AUFGABENSTELLUNG:
- a) Wiederhole aus dem Text über Andi Prechtl genau die Stelle, die mit „Um sein großes“ beginnt und bis einschließlich „der Regionalliga-Truppe arbeitete.“ reicht.
- b) Nenne die Stadt, in der Andi Prechtl laut dem Text über ihn Sport studierte.

DOKUMENTTEXT:
::::
Um sein großes Ziel - Trainer im Profibereich - zu erreichen, war Andi Prechtl früh klar, dass er seine geliebte Heimat am Dreisessel verlassen muss. Dieses Opfer brachte er dann doch auch gerne. Er studierte zunächst in München Sport. Nach erfolgreichem Studium landete in der Münchener Fußballschule, wo er sich seine ersten Sporen verdiente. Weiter ging es im Nachwuchsbereich des FC Augsburg, wo er u.a. als Co-Trainer der Regionalliga-Truppe arbeitete.
::::
GESPEICHERTE DATEN:
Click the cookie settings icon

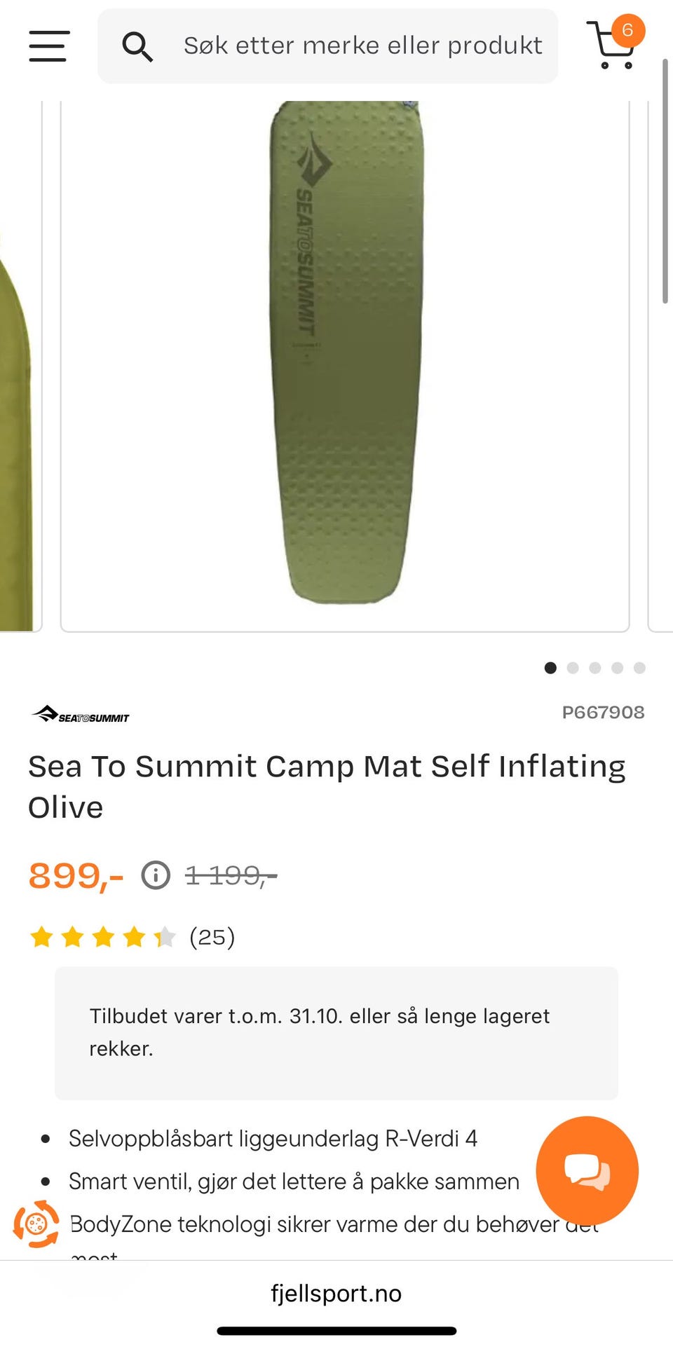(x=36, y=1224)
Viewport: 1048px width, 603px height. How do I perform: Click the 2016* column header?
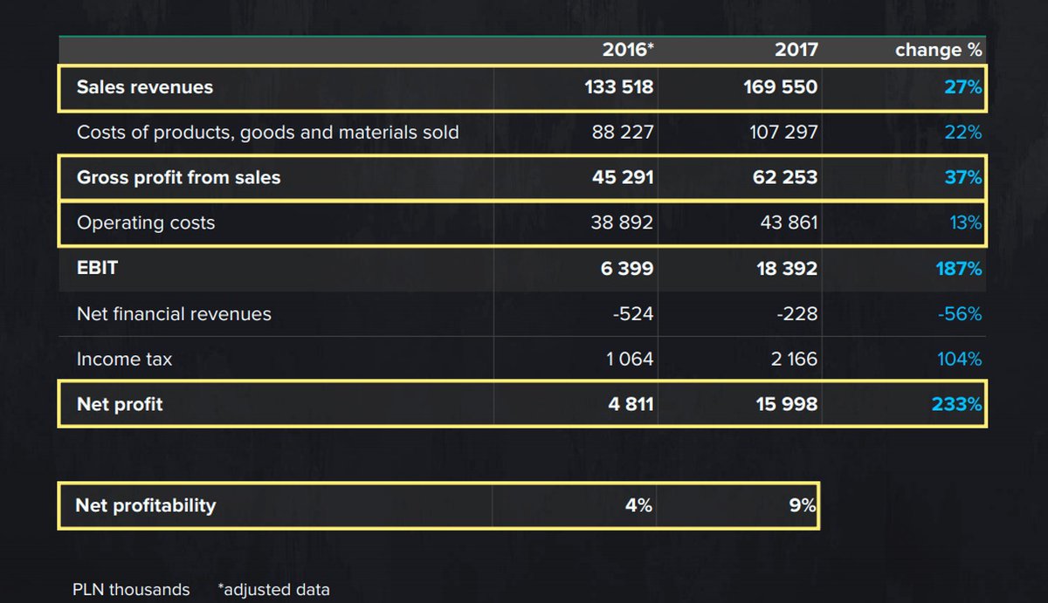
::::
LÖSUNGEN:
- a)
Um sein großes Ziel - Trainer im Profibereich - zu erreichen, war Andi Prechtl früh klar, dass er seine geliebte Heimat am Dreisessel verlassen muss. Dieses Opfer brachte er dann doch auch gerne. Er studierte zunächst in München Sport. Nach erfolgreichem Studium landete in der Münchener Fußballschule, wo er sich seine ersten Sporen verdiente. Weiter ging es im Nachwuchsbereich des FC Augsburg, wo er u.a. als Co-Trainer der Regionalliga-Truppe arbeitete.

- b) In München.